(QUOTED PASSAGE Opens)

After the CSE drafts the student's IEP, his or her parents may challenge whether the IEP actually provides a free appropriate public education by requesting an administrative hearing before an "impartial hearing officer" ("IHO"). At the hearing, parents may be represented by counsel an call and cross-examine witnesses, including educational experts. The IHO's decision may be appealed to a "state review officer" ("SRO"), and that decision may, in turn, be appealed to the district court. See 20 U.S.C § 1415(i)(1)(B); 20 U.S.C. § 1415 (i)(2)(A); N.Y. Educ. Law § 4404(3)(a).
While contesting the adequacy of the educational services proposed in the IEP, parents may enroll their child in private school and initiate a reimbursement action against the local school district for tuition costs. 20 U.S.C. § 1412(a)(10)(C). Under the three-step Burlington / Carter test, parents are eligible for reimbursement if: 1) the IEP was inadequate to afford the child an appropriate public education, or had procedural infirmities, 2) the private program met the student's special education needs and 3) the equities favor reimbursement. See Florence Cnty. Sch. Dist. Four v. Carter, 510 U.S. 7, 12-14 (1993).
If, on review, the IEP is found adequate - i.e., it was "reasonably calculated to confer an educational benefit" - there is no need for the IHO, the SRO or the reviewing court to consider the second and third steps. T.Y. v. New York City Dep't of Educ., 584 F.3d 412, 417-418 (2d Cir. 2009); M.C. v. Voluntown Bd. of Educ., 226 F.3d 60, 66 (2d Cir. 2000) ("If the challenged IEP was adequate, the state has satisfied its obligations under the IDEA and the necessary inquiry is at an end.").
Factual and Procedural Background
1. E.P.'s educational history
E.P., who was born in January 2004, was diagnosed with pervasive developmental disorder and continues to suffer from deficiencies in his speech, attention, motor skills, and other functions. IHO Hearing Transcript at 391-392. The IEP under review here was created in March 2011. In July 2010, nine months before the IEP drafting, E.P.'s "cognitive abilities, academic achievement, [and] social and behavioral functionings" were described in a report as "below age expectancy." Psycho-Educational Assessment Report, attached as Ex. H to IHO record, at 9.
The report states that E.P.'s attention span was short and he was "distracted easily from a task by anything near him, such as a pencil, an eraser or a clock." Id. at 3. E.P. was "short of verbal communication, and only one-syllable words pronounced repetitively could be spoken by him, such as cat, tree, or dog." Id.
For the 2010-2011 school year, E.P.'s parents enrolled him at the Rebecca School ("Rebecca"), a private for-profit school designed specifically for autistic students. A DOE observer visited E.P.'s class at Rebecca in October 2010 and reported that E.P. laid face down on a trampoline and was nonresponsive while his teacher explained a calendar and read from a storybook, but was later roused by a snack, which he ate quietly without interacting with the five other students at his table. DOE Classroom Observation, attached as Ex. S to IHO record, at 2. Afterwards, E.P. played with putty and was able to arrange toy numbers in the proper sequence, starting with one and ending with ten. Id. Throughout the observation, his teacher or one of the teacher's three assistants encouraged E.P. to pay attention and to comport with classroom norms, such as putting away toys after use.

(QUOTED PASSAGE Closes)
(PROVIDED DATA Opens)

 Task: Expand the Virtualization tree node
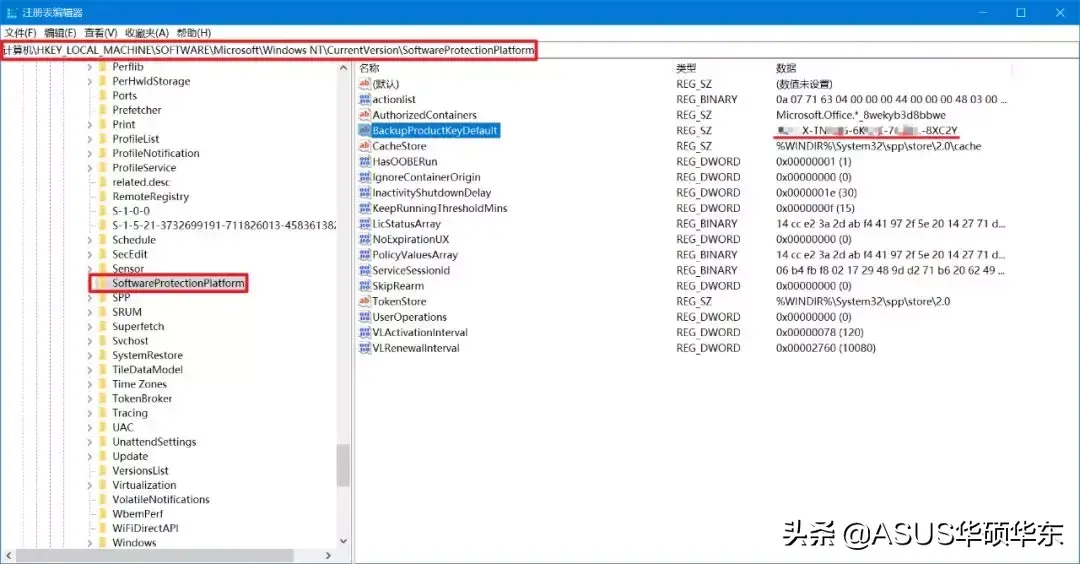point(90,485)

(PROVIDED DATA Closes)

● **PROBLEM SET**:
A – Reproduce the stretch of the IEP passage from "For the 2010-2011" through "toys after use.".
B – Answer these questions from the IEP passage:
(i) To whom may the IHO's decision be appealed?
(ii) In what month and year was the IEP under review created?
(iii) At which school did E.P.'s parents enroll him for the 2010-2011 school year?
The material comes from a separate source.

● **ANSWERS BY ITEM**:
A –
For the 2010-2011 school year, E.P.'s parents enrolled him at the Rebecca School ("Rebecca"), a private for-profit school designed specifically for autistic students. A DOE observer visited E.P.'s class at Rebecca in October 2010 and reported that E.P. laid face down on a trampoline and was nonresponsive while his teacher explained a calendar and read from a storybook, but was later roused by a snack, which he ate quietly without interacting with the five other students at his table. DOE Classroom Observation, attached as Ex. S to IHO record, at 2. Afterwards, E.P. played with putty and was able to arrange toy numbers in the proper sequence, starting with one and ending with ten. Id. Throughout the observation, his teacher or one of the teacher's three assistants encouraged E.P. to pay attention and to comport with classroom norms, such as putting away toys after use.

B –
(i) A state review officer (SRO)
(ii) March 2011
(iii) The Rebecca School